Thanks to some new signage, designed and installed by Justin Russell and Keirie Peachy of Walk-n-Roll, I now know that it’s 1.6 miles from the bus stop at Pickering Square to the Cross Center, a distance I can walk in about half an hour. That means my average walking speed is 3.2 miles an hour. I can do it in under ten minutes by bicycle, an average speed of around 10 mph. By bus, from the time I get on to the time I get off, it’s about fifteen minutes, or 6.4 mph. I’ve never timed it by car, but for a fair comparison, you would have to account for the time to walk to and from your parked vehicle at each end of the trip.

I’m betting that bicycling is fastest. Proximate bike racks make it more convenient, too, when you think about parking downtown, or at the Cross Center for a major event. We aren’t conditioned to think that way. We’re used to getting into our cars for even the most minor trip. But awareness is changing.
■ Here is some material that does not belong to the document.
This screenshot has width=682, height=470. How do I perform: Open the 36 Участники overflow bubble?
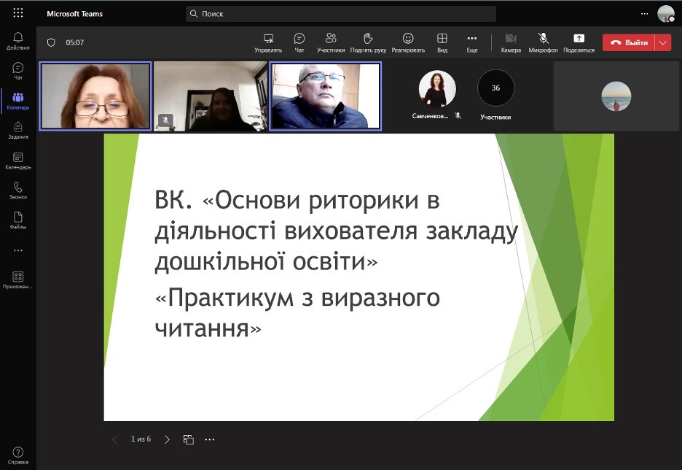495,88
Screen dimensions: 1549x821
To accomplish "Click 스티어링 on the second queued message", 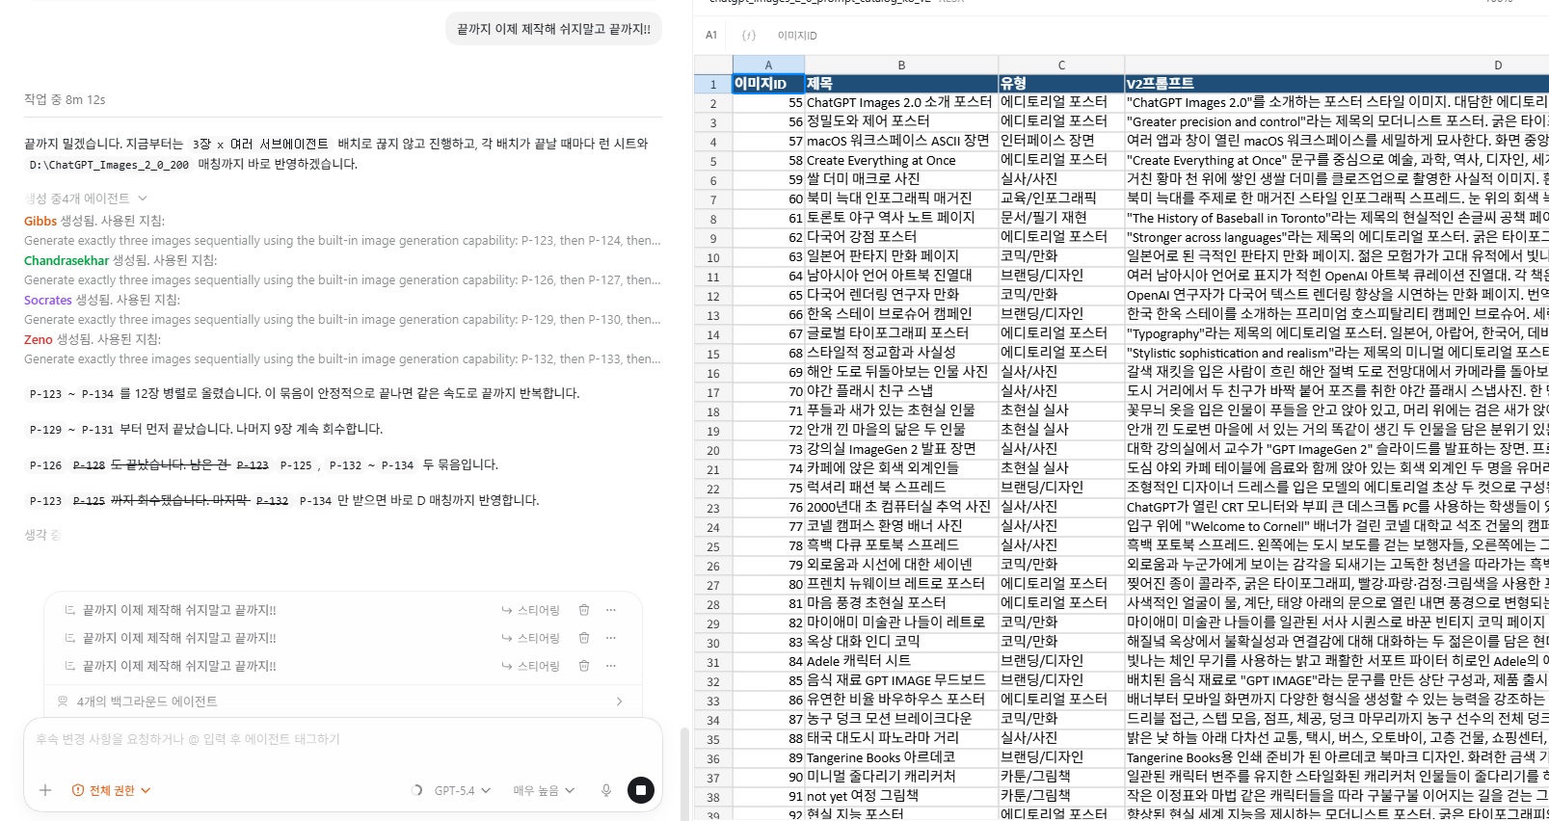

Friends of Lower Kenduskeag Stream (FOLKS) has been improving one of Bangor’s best walking corridors. I happen to live in a neighborhood served by a spur of the Kenduskeag Stream Trail, and often walk into town that way. For the past few years, FOLKS have been out with chainsaws, shovels, rakes, weed whackers and whatnot, building drainage ditches, cutting brush, and shoring up soft spots. New trash cans and benches have been placed and are mostly used.

FOLKS organizes periodic trail days, usually Saturdays, when volunteers gather to work on the trail. The improvements are already impressive.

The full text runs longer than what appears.